Transcribe all the data, leaving each word as it is.

┏━━

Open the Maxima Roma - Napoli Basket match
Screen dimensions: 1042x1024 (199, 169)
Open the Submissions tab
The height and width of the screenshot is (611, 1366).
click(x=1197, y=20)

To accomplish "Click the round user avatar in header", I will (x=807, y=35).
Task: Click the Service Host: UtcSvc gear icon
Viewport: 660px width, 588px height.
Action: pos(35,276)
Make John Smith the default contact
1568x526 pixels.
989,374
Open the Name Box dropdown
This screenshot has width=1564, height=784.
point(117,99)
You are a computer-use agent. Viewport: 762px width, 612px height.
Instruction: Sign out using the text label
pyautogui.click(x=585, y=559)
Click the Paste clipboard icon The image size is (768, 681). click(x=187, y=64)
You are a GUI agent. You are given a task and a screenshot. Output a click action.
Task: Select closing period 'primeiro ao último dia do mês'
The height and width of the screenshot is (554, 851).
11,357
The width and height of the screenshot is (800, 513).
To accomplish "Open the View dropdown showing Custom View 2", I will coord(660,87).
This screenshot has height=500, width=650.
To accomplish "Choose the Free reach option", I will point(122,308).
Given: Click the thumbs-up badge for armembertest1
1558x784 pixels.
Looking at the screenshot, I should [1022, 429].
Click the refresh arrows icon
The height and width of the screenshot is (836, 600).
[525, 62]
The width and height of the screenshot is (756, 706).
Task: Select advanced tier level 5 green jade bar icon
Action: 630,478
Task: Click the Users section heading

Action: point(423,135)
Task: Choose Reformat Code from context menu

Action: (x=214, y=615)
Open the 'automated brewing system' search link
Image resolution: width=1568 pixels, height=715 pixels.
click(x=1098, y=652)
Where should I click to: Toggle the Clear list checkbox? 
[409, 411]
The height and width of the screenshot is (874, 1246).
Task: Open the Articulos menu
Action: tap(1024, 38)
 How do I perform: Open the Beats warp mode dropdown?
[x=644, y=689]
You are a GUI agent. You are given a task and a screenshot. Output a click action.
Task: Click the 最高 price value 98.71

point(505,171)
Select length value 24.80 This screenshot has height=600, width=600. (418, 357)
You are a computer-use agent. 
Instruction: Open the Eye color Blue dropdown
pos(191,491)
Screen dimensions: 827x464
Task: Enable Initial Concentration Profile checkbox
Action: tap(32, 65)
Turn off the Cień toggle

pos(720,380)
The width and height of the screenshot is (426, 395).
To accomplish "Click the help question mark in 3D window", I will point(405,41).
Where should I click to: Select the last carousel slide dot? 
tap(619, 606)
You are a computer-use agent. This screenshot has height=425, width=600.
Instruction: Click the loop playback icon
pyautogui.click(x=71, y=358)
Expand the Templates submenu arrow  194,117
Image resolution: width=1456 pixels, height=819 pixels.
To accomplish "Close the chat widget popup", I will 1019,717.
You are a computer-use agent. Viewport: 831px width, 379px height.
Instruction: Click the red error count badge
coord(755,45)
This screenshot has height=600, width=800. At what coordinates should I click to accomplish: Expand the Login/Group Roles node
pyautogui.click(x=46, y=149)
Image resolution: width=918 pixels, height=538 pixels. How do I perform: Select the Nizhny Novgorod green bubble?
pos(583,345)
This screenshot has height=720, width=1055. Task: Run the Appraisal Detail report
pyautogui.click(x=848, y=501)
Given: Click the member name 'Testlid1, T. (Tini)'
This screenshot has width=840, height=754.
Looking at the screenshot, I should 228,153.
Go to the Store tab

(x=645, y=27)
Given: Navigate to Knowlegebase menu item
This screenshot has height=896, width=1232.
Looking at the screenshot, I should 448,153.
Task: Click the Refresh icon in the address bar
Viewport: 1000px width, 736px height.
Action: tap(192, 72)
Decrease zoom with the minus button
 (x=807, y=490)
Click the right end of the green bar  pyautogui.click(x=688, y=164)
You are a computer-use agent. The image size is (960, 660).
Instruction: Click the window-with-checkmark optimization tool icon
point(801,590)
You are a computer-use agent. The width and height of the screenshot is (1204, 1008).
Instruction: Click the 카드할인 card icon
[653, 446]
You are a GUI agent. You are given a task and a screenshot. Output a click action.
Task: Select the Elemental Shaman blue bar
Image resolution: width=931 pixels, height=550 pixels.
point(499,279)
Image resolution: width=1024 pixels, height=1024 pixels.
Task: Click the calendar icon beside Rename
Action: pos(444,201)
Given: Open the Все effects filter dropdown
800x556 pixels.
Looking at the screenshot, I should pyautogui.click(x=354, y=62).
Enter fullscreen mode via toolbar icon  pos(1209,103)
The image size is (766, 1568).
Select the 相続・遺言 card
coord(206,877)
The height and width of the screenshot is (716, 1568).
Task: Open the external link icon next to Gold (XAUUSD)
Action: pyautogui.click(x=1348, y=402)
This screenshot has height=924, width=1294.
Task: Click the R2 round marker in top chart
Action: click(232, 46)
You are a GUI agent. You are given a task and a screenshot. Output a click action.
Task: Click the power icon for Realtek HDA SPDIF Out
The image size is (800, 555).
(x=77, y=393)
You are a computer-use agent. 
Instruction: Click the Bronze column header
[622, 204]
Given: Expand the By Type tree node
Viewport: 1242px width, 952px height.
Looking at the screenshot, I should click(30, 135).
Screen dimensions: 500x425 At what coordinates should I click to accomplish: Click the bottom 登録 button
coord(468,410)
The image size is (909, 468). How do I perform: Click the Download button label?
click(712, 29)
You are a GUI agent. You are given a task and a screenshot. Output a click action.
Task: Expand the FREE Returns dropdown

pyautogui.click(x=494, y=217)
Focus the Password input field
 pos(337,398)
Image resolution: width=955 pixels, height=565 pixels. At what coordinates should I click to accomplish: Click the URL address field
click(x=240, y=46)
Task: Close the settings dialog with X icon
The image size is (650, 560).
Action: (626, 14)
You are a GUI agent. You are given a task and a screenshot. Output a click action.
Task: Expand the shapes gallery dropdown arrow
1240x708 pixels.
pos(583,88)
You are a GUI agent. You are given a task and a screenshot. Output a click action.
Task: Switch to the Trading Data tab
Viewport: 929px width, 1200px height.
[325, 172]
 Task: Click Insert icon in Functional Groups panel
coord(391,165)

┗━━

- [ANSWER BOX]
Open the Maxima Roma - Napoli Basket match
Screen dimensions: 1042x1024 (199, 169)
Open the Submissions tab
The height and width of the screenshot is (611, 1366).
click(x=1197, y=20)

To accomplish "Click the round user avatar in header", I will (x=807, y=35).
Task: Click the Service Host: UtcSvc gear icon
Viewport: 660px width, 588px height.
Action: pos(35,276)
Make John Smith the default contact
1568x526 pixels.
989,374
Open the Name Box dropdown
This screenshot has width=1564, height=784.
point(117,99)
You are a computer-use agent. Viewport: 762px width, 612px height.
Instruction: Sign out using the text label
pyautogui.click(x=585, y=559)
Click the Paste clipboard icon The image size is (768, 681). click(x=187, y=64)
You are a GUI agent. You are given a task and a screenshot. Output a click action.
Task: Select closing period 'primeiro ao último dia do mês'
The height and width of the screenshot is (554, 851).
11,357
The width and height of the screenshot is (800, 513).
To accomplish "Open the View dropdown showing Custom View 2", I will coord(660,87).
This screenshot has height=500, width=650.
To accomplish "Choose the Free reach option", I will point(122,308).
Given: Click the thumbs-up badge for armembertest1
1558x784 pixels.
Looking at the screenshot, I should [1022, 429].
Click the refresh arrows icon
The height and width of the screenshot is (836, 600).
[525, 62]
The width and height of the screenshot is (756, 706).
Task: Select advanced tier level 5 green jade bar icon
Action: 630,478
Task: Click the Users section heading

Action: point(423,135)
Task: Choose Reformat Code from context menu

Action: (x=214, y=615)
Open the 'automated brewing system' search link
Image resolution: width=1568 pixels, height=715 pixels.
click(x=1098, y=652)
Where should I click to: Toggle the Clear list checkbox? 
[409, 411]
The height and width of the screenshot is (874, 1246).
Task: Open the Articulos menu
Action: tap(1024, 38)
 How do I perform: Open the Beats warp mode dropdown?
[x=644, y=689]
You are a GUI agent. You are given a task and a screenshot. Output a click action.
Task: Click the 最高 price value 98.71

point(505,171)
Select length value 24.80 This screenshot has height=600, width=600. (418, 357)
You are a computer-use agent. 
Instruction: Open the Eye color Blue dropdown
pos(191,491)
Screen dimensions: 827x464
Task: Enable Initial Concentration Profile checkbox
Action: tap(32, 65)
Turn off the Cień toggle

pos(720,380)
The width and height of the screenshot is (426, 395).
To accomplish "Click the help question mark in 3D window", I will point(405,41).
Where should I click to: Select the last carousel slide dot? 
tap(619, 606)
You are a computer-use agent. This screenshot has height=425, width=600.
Instruction: Click the loop playback icon
pyautogui.click(x=71, y=358)
Expand the Templates submenu arrow  194,117
Image resolution: width=1456 pixels, height=819 pixels.
To accomplish "Close the chat widget popup", I will 1019,717.
You are a computer-use agent. Viewport: 831px width, 379px height.
Instruction: Click the red error count badge
coord(755,45)
This screenshot has height=600, width=800. At what coordinates should I click to accomplish: Expand the Login/Group Roles node
pyautogui.click(x=46, y=149)
Image resolution: width=918 pixels, height=538 pixels. How do I perform: Select the Nizhny Novgorod green bubble?
pos(583,345)
This screenshot has height=720, width=1055. Task: Run the Appraisal Detail report
pyautogui.click(x=848, y=501)
Given: Click the member name 'Testlid1, T. (Tini)'
This screenshot has width=840, height=754.
Looking at the screenshot, I should 228,153.
Go to the Store tab

(x=645, y=27)
Given: Navigate to Knowlegebase menu item
This screenshot has height=896, width=1232.
Looking at the screenshot, I should 448,153.
Task: Click the Refresh icon in the address bar
Viewport: 1000px width, 736px height.
Action: tap(192, 72)
Decrease zoom with the minus button
 (x=807, y=490)
Click the right end of the green bar  pyautogui.click(x=688, y=164)
You are a computer-use agent. The image size is (960, 660).
Instruction: Click the window-with-checkmark optimization tool icon
point(801,590)
You are a computer-use agent. The width and height of the screenshot is (1204, 1008).
Instruction: Click the 카드할인 card icon
[653, 446]
You are a GUI agent. You are given a task and a screenshot. Output a click action.
Task: Select the Elemental Shaman blue bar
Image resolution: width=931 pixels, height=550 pixels.
point(499,279)
Image resolution: width=1024 pixels, height=1024 pixels.
Task: Click the calendar icon beside Rename
Action: pos(444,201)
Given: Open the Все effects filter dropdown
800x556 pixels.
Looking at the screenshot, I should pyautogui.click(x=354, y=62).
Enter fullscreen mode via toolbar icon  pos(1209,103)
The image size is (766, 1568).
Select the 相続・遺言 card
coord(206,877)
The height and width of the screenshot is (716, 1568).
Task: Open the external link icon next to Gold (XAUUSD)
Action: pyautogui.click(x=1348, y=402)
This screenshot has height=924, width=1294.
Task: Click the R2 round marker in top chart
Action: click(232, 46)
You are a GUI agent. You are given a task and a screenshot. Output a click action.
Task: Click the power icon for Realtek HDA SPDIF Out
The image size is (800, 555).
(x=77, y=393)
You are a computer-use agent. 
Instruction: Click the Bronze column header
[622, 204]
Given: Expand the By Type tree node
Viewport: 1242px width, 952px height.
Looking at the screenshot, I should click(30, 135).
Screen dimensions: 500x425 At what coordinates should I click to accomplish: Click the bottom 登録 button
coord(468,410)
The image size is (909, 468). How do I perform: Click the Download button label?
click(712, 29)
You are a GUI agent. You are given a task and a screenshot. Output a click action.
Task: Expand the FREE Returns dropdown

pyautogui.click(x=494, y=217)
Focus the Password input field
 pos(337,398)
Image resolution: width=955 pixels, height=565 pixels. At what coordinates should I click to accomplish: Click the URL address field
click(x=240, y=46)
Task: Close the settings dialog with X icon
The image size is (650, 560).
Action: (626, 14)
You are a GUI agent. You are given a task and a screenshot. Output a click action.
Task: Expand the shapes gallery dropdown arrow
1240x708 pixels.
pos(583,88)
You are a GUI agent. You are given a task and a screenshot. Output a click action.
Task: Switch to the Trading Data tab
Viewport: 929px width, 1200px height.
[325, 172]
 Task: Click Insert icon in Functional Groups panel
coord(391,165)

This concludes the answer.